The mRNA vaccines against Covid-19, for example, were developed quickly because of research since 1990, when scientists at the University of Wisconsin supported by an NIH grant learned that they could inject mice with mRNA to make their cells produce a protein. Since then, scientists in academia and commercial firms raced to figure out how to create mRNA vaccines and therapies that would be stable enough for clinical use.

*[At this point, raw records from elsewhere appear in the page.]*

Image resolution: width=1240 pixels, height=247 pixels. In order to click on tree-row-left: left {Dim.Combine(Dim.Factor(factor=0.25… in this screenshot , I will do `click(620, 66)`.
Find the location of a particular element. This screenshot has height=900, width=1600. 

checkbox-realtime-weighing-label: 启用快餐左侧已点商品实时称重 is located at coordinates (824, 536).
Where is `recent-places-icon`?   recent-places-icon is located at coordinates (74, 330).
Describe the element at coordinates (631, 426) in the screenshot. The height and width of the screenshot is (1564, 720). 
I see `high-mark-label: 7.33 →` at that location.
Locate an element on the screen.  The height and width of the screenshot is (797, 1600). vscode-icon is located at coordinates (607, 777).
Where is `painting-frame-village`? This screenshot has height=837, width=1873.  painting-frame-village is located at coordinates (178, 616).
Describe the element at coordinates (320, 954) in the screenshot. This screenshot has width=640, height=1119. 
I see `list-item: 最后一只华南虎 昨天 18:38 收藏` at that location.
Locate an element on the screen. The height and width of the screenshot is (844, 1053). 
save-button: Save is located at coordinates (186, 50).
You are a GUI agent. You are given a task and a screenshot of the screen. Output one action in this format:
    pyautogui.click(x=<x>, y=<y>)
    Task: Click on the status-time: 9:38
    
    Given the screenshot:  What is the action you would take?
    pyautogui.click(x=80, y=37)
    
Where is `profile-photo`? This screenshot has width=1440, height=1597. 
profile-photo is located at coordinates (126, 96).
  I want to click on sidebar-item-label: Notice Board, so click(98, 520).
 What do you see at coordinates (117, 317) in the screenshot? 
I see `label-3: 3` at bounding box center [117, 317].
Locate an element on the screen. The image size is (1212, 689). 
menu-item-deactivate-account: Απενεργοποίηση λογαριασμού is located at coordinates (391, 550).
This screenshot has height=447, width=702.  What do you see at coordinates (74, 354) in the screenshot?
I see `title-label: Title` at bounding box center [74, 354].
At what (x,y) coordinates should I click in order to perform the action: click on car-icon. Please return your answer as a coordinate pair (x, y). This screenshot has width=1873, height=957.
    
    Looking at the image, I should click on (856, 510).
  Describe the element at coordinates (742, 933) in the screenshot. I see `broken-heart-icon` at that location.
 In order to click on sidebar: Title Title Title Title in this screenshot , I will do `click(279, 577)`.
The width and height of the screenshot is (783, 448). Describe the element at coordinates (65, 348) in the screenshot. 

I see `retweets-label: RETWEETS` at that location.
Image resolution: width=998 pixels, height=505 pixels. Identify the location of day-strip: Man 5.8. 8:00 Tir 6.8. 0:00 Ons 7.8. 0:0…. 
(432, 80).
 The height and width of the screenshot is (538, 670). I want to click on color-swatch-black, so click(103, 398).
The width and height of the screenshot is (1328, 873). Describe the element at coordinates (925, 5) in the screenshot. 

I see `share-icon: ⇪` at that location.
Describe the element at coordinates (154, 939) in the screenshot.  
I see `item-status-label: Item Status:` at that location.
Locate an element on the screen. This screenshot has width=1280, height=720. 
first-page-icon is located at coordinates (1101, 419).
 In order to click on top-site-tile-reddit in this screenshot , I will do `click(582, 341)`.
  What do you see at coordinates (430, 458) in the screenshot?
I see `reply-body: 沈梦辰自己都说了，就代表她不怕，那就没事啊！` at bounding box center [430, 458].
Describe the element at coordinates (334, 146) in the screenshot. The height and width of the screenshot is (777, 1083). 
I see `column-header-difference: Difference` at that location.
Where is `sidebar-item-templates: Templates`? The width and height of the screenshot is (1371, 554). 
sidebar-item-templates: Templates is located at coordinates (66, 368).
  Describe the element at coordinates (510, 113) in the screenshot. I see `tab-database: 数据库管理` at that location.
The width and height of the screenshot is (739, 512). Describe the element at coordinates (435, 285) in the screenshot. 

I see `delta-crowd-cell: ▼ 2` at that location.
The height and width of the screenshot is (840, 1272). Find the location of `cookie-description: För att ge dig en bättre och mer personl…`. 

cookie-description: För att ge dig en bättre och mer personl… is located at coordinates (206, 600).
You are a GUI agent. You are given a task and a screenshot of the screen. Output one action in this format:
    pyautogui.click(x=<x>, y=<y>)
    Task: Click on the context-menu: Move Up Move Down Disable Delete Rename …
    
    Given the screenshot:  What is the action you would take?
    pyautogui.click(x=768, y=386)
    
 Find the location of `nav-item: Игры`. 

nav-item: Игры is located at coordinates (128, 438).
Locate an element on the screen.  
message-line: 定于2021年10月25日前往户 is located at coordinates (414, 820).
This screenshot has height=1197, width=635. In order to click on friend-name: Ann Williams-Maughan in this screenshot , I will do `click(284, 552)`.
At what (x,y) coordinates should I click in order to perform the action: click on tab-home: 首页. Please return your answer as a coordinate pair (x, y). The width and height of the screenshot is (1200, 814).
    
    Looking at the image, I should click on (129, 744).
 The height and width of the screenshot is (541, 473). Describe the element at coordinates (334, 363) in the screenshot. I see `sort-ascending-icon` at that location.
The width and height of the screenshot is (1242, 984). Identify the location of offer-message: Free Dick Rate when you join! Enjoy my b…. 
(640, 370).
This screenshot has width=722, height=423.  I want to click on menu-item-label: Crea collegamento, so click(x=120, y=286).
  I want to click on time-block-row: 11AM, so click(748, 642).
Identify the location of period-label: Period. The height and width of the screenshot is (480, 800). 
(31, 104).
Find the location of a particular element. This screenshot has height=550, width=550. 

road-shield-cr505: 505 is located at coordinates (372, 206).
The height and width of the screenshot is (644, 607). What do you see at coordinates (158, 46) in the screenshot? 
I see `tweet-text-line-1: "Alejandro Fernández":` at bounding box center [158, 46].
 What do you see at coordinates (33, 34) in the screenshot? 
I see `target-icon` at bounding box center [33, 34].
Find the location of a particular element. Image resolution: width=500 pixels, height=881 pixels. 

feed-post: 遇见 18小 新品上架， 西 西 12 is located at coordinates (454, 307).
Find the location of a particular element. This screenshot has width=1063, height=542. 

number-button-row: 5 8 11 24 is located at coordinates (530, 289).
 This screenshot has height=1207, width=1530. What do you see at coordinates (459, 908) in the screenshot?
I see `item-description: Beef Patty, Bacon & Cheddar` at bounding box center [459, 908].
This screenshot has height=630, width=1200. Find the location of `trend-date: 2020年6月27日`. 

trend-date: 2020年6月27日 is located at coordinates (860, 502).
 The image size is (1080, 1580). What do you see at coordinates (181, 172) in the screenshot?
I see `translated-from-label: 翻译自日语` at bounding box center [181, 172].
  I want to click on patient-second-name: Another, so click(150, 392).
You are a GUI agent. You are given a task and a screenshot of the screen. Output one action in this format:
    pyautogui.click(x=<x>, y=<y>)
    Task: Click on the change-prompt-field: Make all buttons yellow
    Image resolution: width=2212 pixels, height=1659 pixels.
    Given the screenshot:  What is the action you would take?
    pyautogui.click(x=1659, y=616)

When the pandemic arrived with its urgency and extra funding from Operation Warp Speed, the final formulation of vaccines could be made at the same time as clinical trials were run. It took decades of basic scientific research to provide the baseline from which the mRNA vaccines seemed to appear so quickly. This couldn’t have been mandated, let alone predicted.
Funding is the key
A critical factor for research advances, therefore, is funding over time. Research costs money for personnel, both current and trainees; for lab space and instrumentation; and – especially expensive – for clinical trials.
Between 1997 and 2003, the NIH budget was doubled, but since that time, budgetary cuts and inflationary losses decreased its power to support research by 22%. So, definitely, the NIH budget should be increased. But for the greatest return on taxpayer investment, this should be an overall increase, not designated money for a new administrative component.
There is a long history of hope that if only some organizational structure is tweaked and better funded, NIH will be able to produce cures on demand – especially with respect to cancer. In 1936, every Senator in Congress signed legislation to create a National Cancer Institute.
Helen Wilson, who with husband Luke had donated a portion of their Bethesda, Maryland, property to NIH, witnessed passage of that act three days after Luke’s death of bladder cancer. Helen then donated an additional 10.5 acres for NCI laboratories. Members of Congress and the Wilson family had great hope that research in this new institute would mean the end of cancer.
Steady progress to understand cancer was indeed made, culminating in the 1950s in an effective therapy against a single type of solid tumor and against childhood leukemia. These achievements spurred more hope that soon all cancer might be cured.
In the 1970s, philanthropist Mary Lasker, widow of public relations tycoon Albert Lasker, began lobbying for a “war on cancer,” to ensure that NCI’s research would be targeted towards producing cures from the decades of basic research. The 1971 National Cancer Act provided a huge increase in funding for cancer.
One line of the basic research funded by the act subsequently underlays recognition of a retrovirus as the cause of AIDS. In recent years, with the rise of genetic studies and the development of the HPV vaccine, there have been important advances against cancer, but no cures for all cancers have yet been found.
For families like Biden’s, who have lost loved ones to cancer, the hope of sparing other families such grief spurs them to seek some mechanism to make it happen faster. The creation of a new administrative component at NIH may seem like a helpful mechanism.
In the long run, however, the best way to support HOPE@NIH on Francis Collins’s lapel is simply to increase funding support for the biomedical research across the nation that’s overseen by NIH and allow the peer-review process to work its magic in finding the most promising basic research in which to invest.
Victoria A. Harden, PhD, is founding director, emerita, Office of NIH History and Stetten Museum, US National Institutes of Health. She is the author of AIDS at 30: A History.